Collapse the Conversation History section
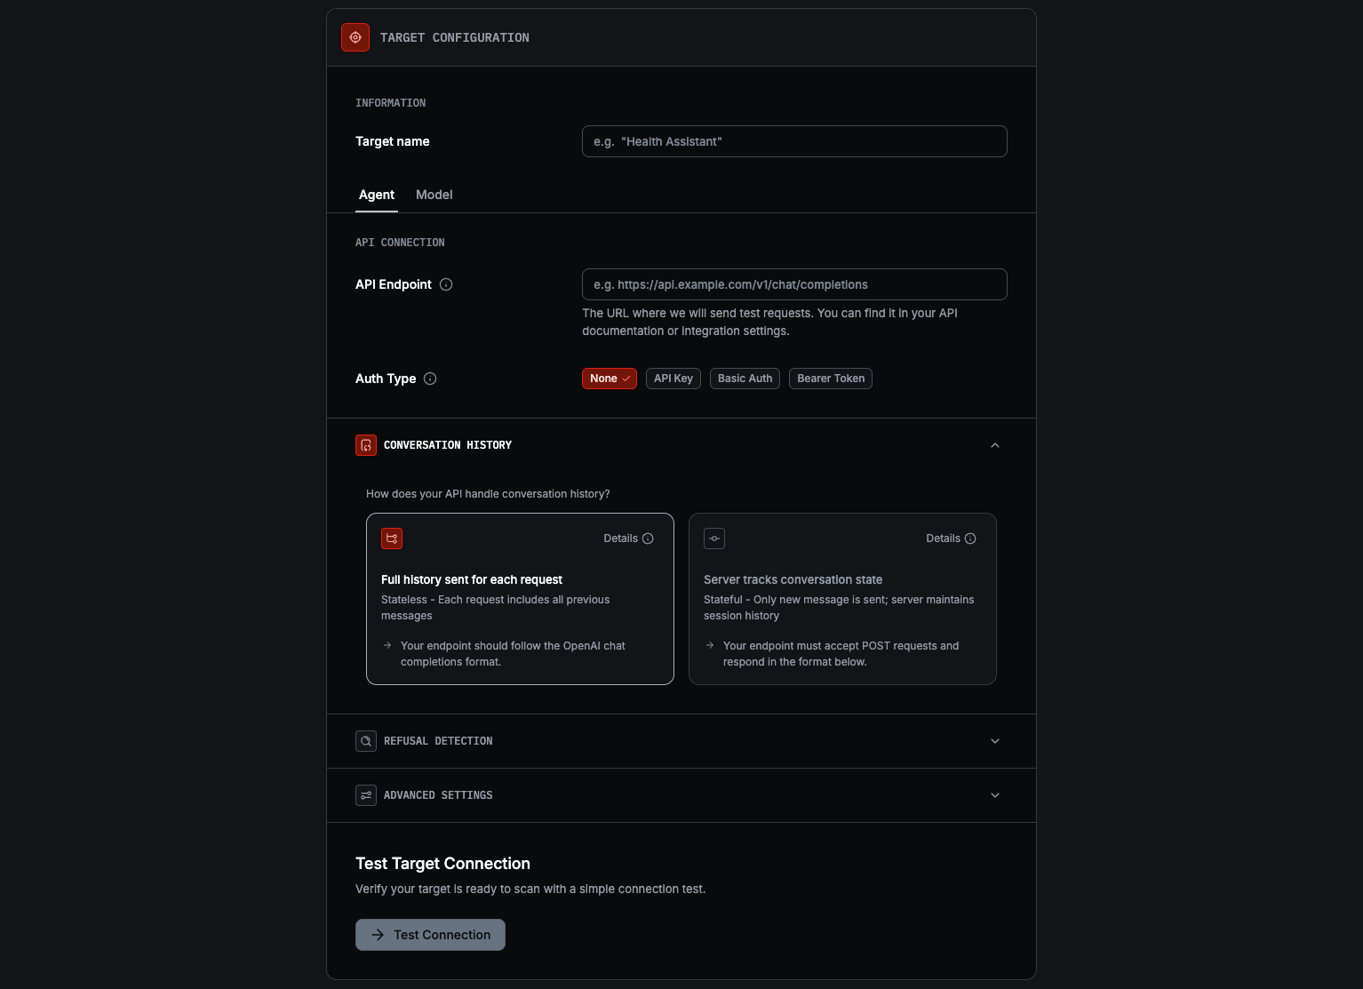 click(994, 445)
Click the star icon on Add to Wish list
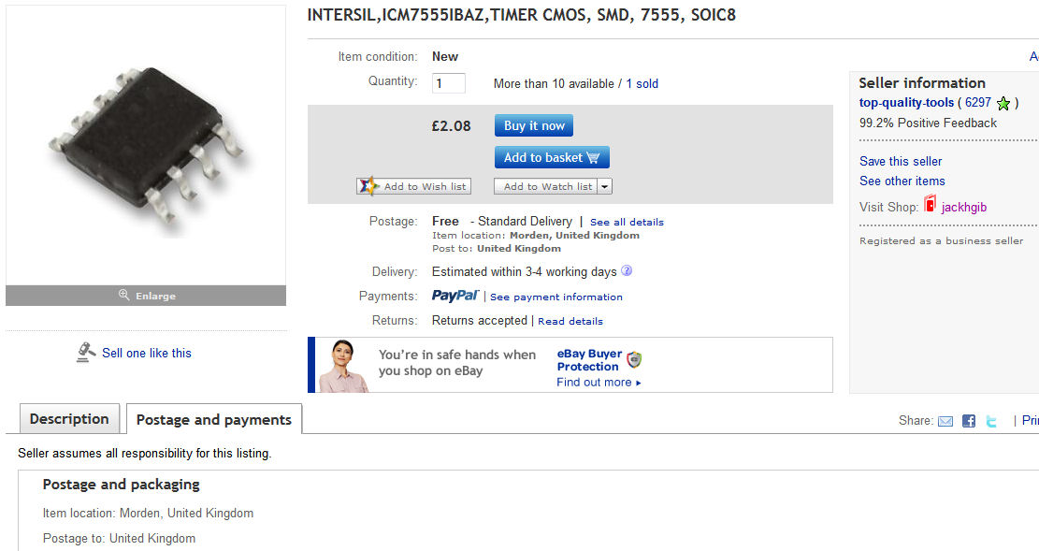This screenshot has height=551, width=1039. (x=368, y=186)
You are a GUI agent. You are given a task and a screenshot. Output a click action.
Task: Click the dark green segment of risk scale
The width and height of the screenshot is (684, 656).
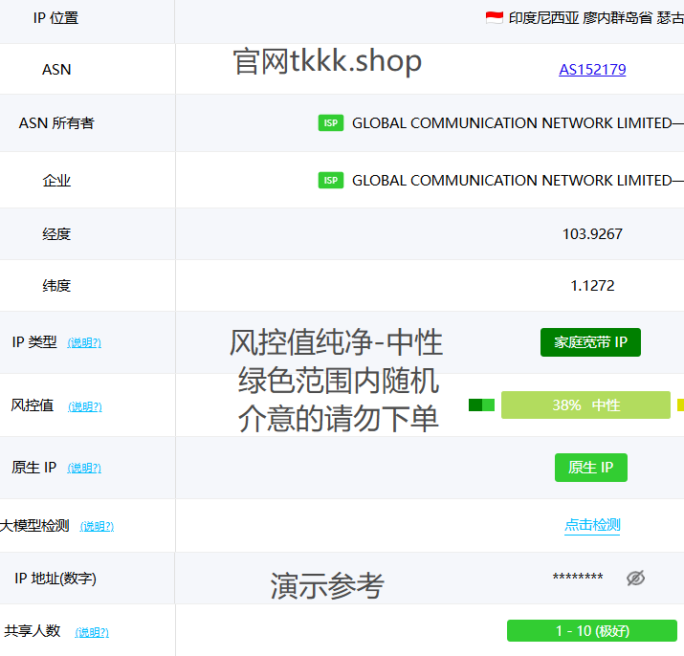coord(475,405)
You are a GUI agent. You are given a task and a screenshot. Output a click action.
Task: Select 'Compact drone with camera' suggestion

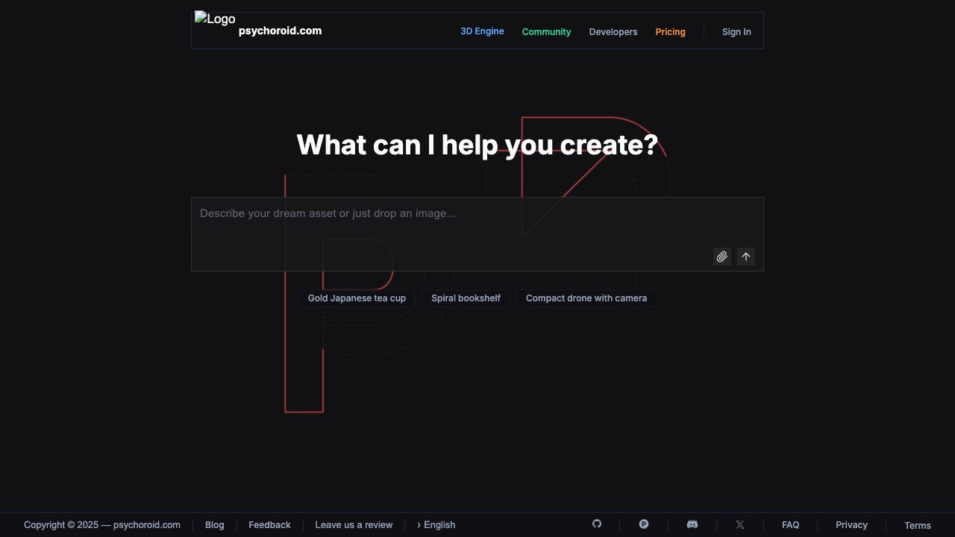[586, 298]
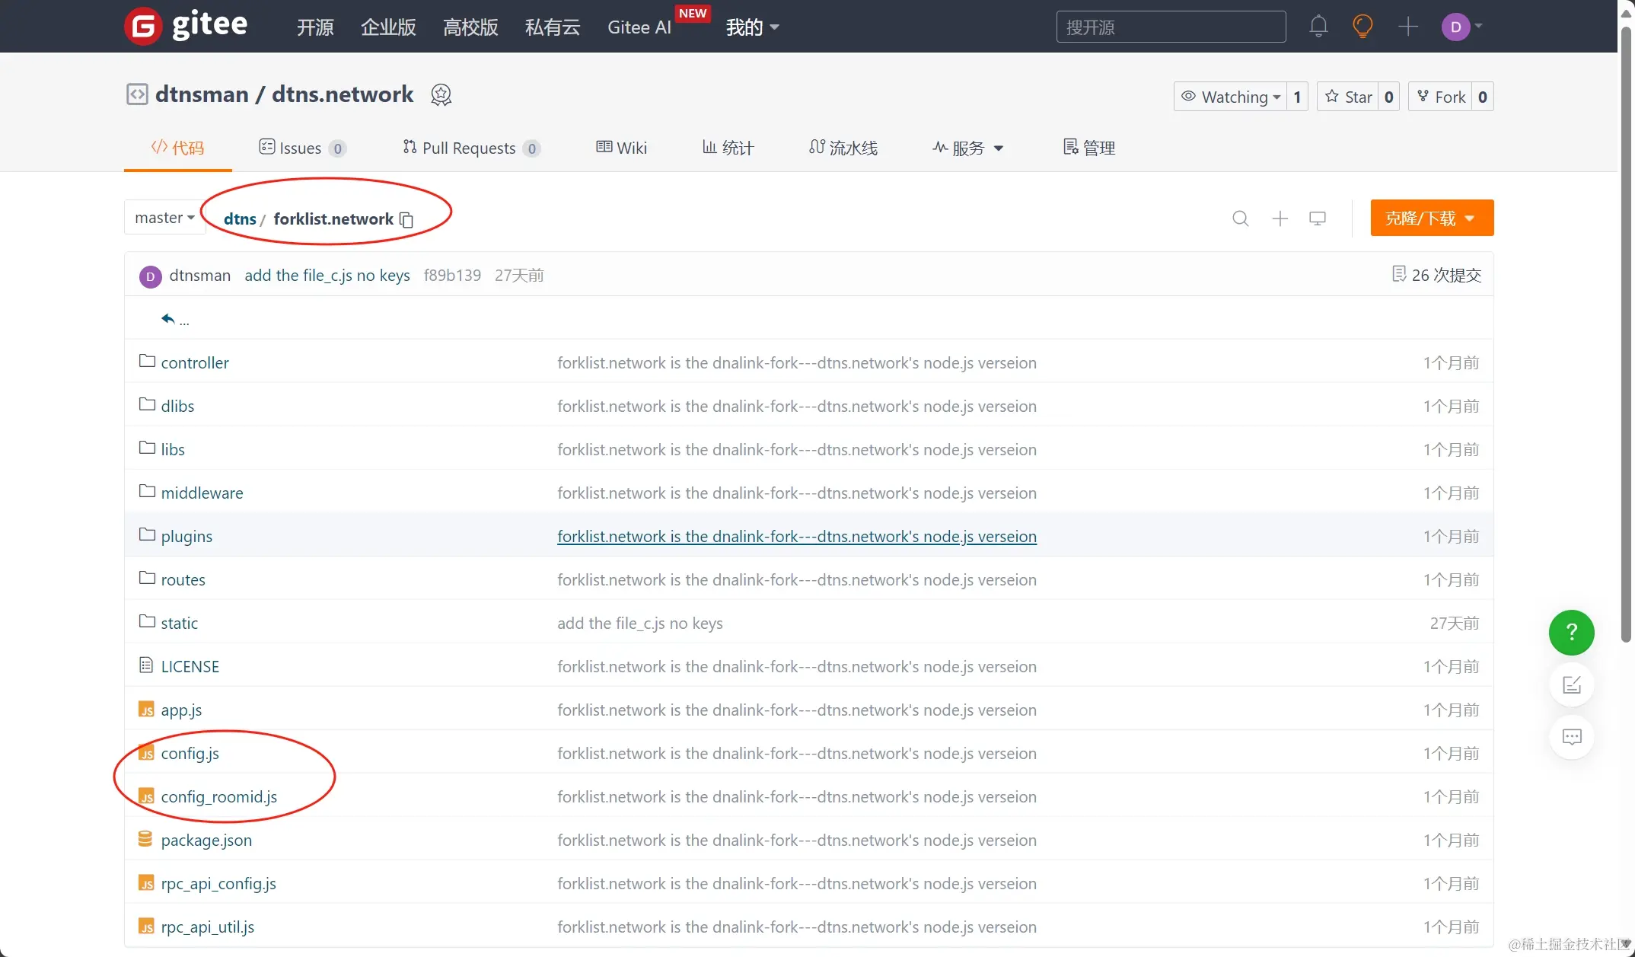Screen dimensions: 1635x957
Task: Open the Watching dropdown
Action: [x=1231, y=97]
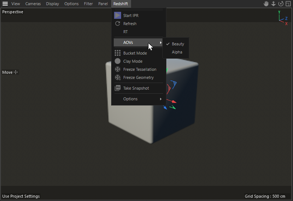Toggle the maximize viewport panel icon
The height and width of the screenshot is (201, 293).
[x=288, y=4]
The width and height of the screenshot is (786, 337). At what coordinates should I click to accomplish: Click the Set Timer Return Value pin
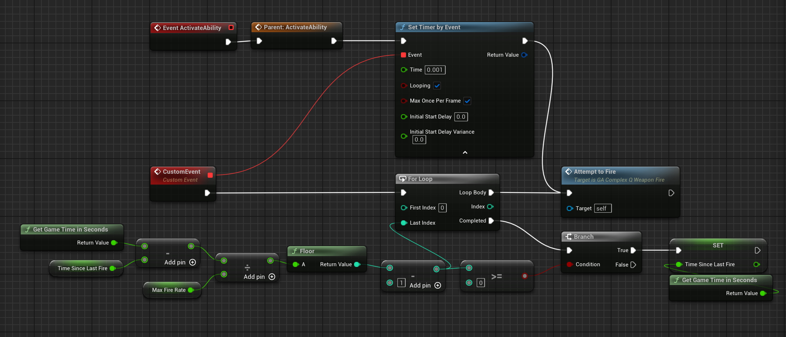524,55
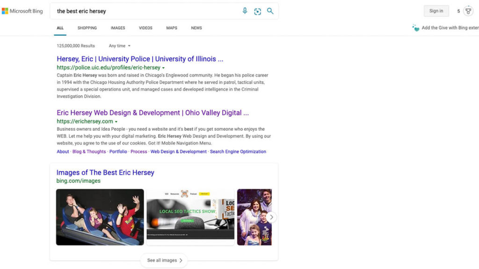Expand arrow beside erichersey.com URL
Screen dimensions: 479x269
tap(116, 122)
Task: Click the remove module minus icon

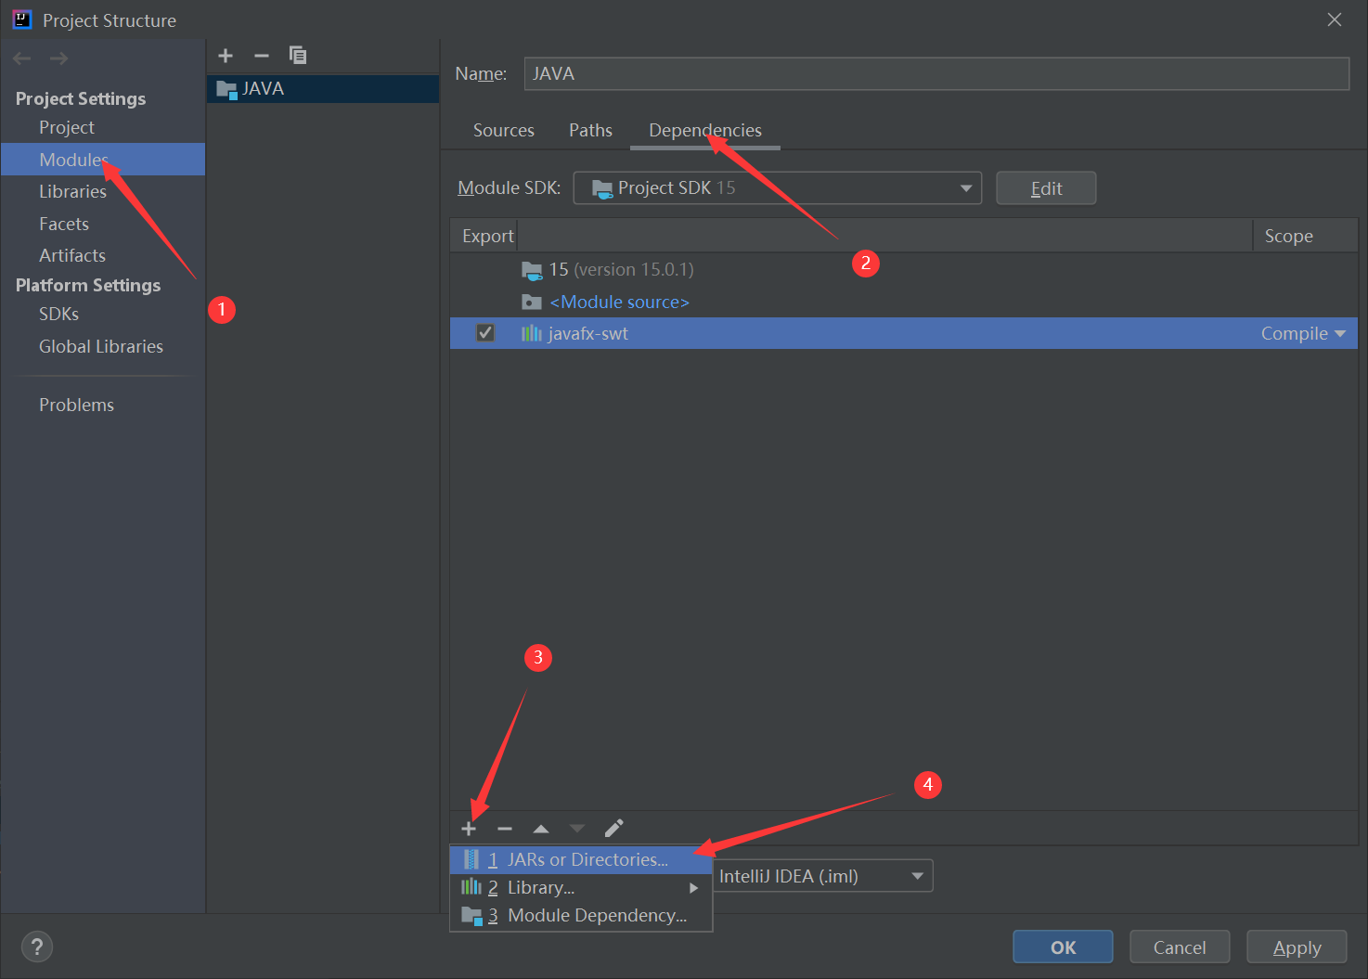Action: click(262, 56)
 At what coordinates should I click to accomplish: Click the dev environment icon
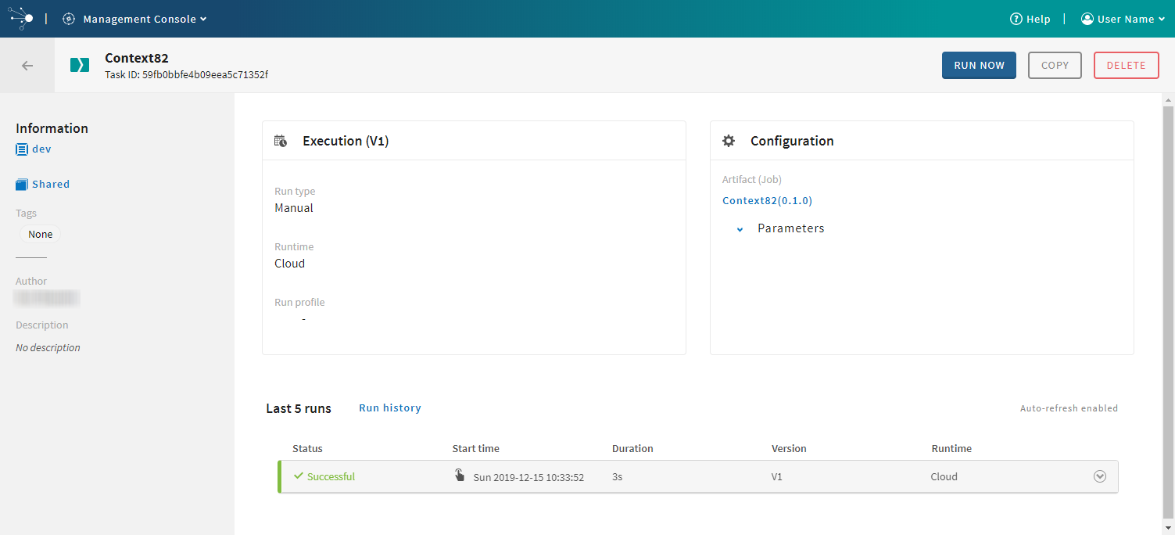(x=22, y=149)
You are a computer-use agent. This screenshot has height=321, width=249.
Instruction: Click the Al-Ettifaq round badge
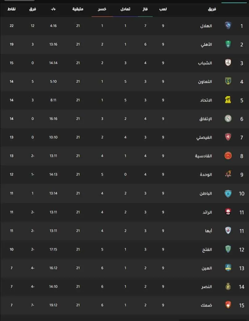[228, 119]
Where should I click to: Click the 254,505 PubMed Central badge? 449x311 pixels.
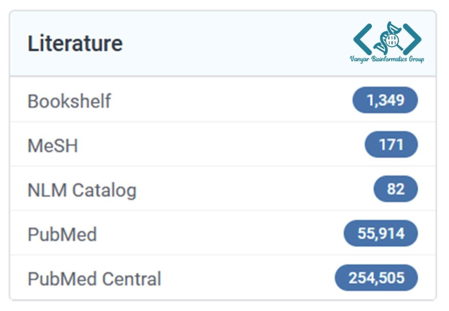(x=376, y=278)
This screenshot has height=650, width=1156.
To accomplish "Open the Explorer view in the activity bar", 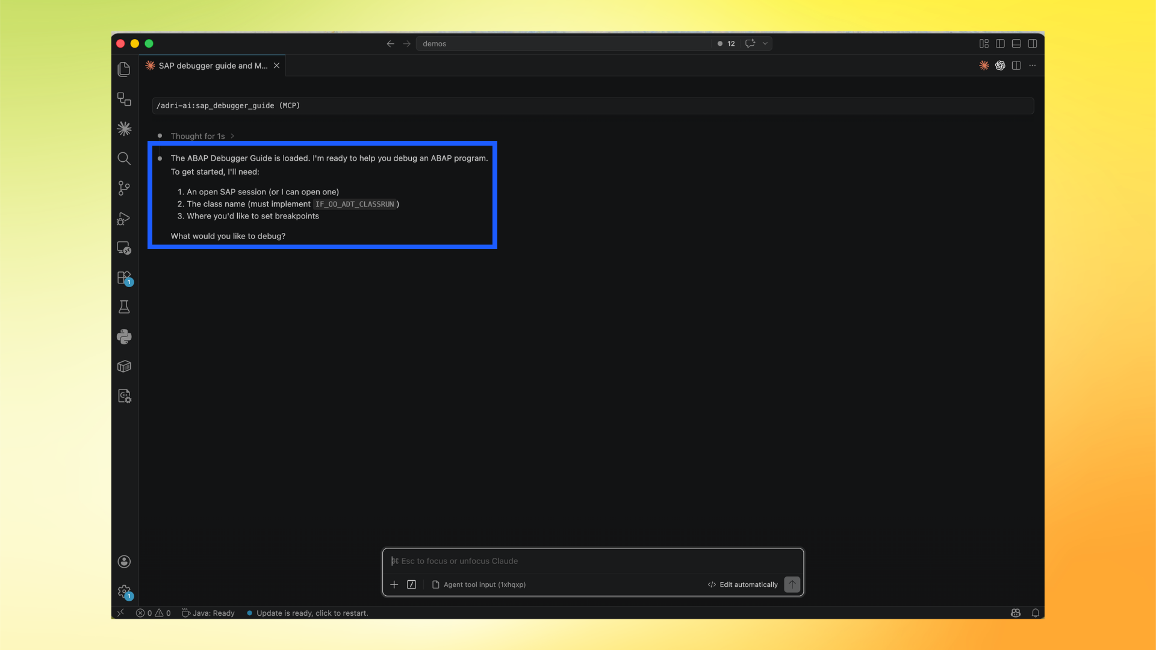I will (124, 69).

## What to do
Can you lay out the material from its start through the line containing "(x=376, y=278)" as a Markdown table with columns Row and Line, numbering each row, skipping blank lines, and leaving out the pictures?

## Final answer
| Row | Line |
|---|---|
| 1 | Collapse the Conversation History section |
| 2 |  click(994, 445) |
| 3 | Click the star icon on Add to Wish list |
| 4 | This screenshot has height=551, width=1039. (x=368, y=186) |
| 5 | You are a GUI agent. You are given a task and a screenshot. Output a click action. |
| 6 | Task: Click the dark green segment of risk scale |
| 7 | The width and height of the screenshot is (684, 656). |
| 8 | coord(475,405) |
| 9 | You are a GUI agent. You are given a task and a screenshot. Output a click action. |
| 10 | Task: Select 'Compact drone with camera' suggestion |
| 11 | [586, 298] |
| 12 | Screen dimensions: 1635x957 |
| 13 | Task: Open the Watching dropdown |
| 14 | Action: [x=1231, y=97] |
| 15 | Toggle the maximize viewport panel icon |
| 16 | The height and width of the screenshot is (201, 293). |
| 17 | [x=288, y=4] |
| 18 | The width and height of the screenshot is (786, 337). At what coordinates should I click to accomplish: Click the Set Timer Return Value pin |
| 19 | 524,55 |
| 20 | Expand arrow beside erichersey.com URL |
| 21 | Screen dimensions: 479x269 |
| 22 | tap(116, 122) |
| 23 | Task: Click the remove module minus icon |
| 24 | Action: click(262, 56) |
| 25 |  At what coordinates should I click to accomplish: Click the dev environment icon |
| 26 | (x=22, y=149) |
| 27 | You are a computer-use agent. This screenshot has height=321, width=249. |
| 28 | Instruction: Click the Al-Ettifaq round badge |
| 29 | [228, 119] |
| 30 | Where should I click to: Click the 254,505 PubMed Central badge? 449x311 pixels. |
| 31 | (x=376, y=278) |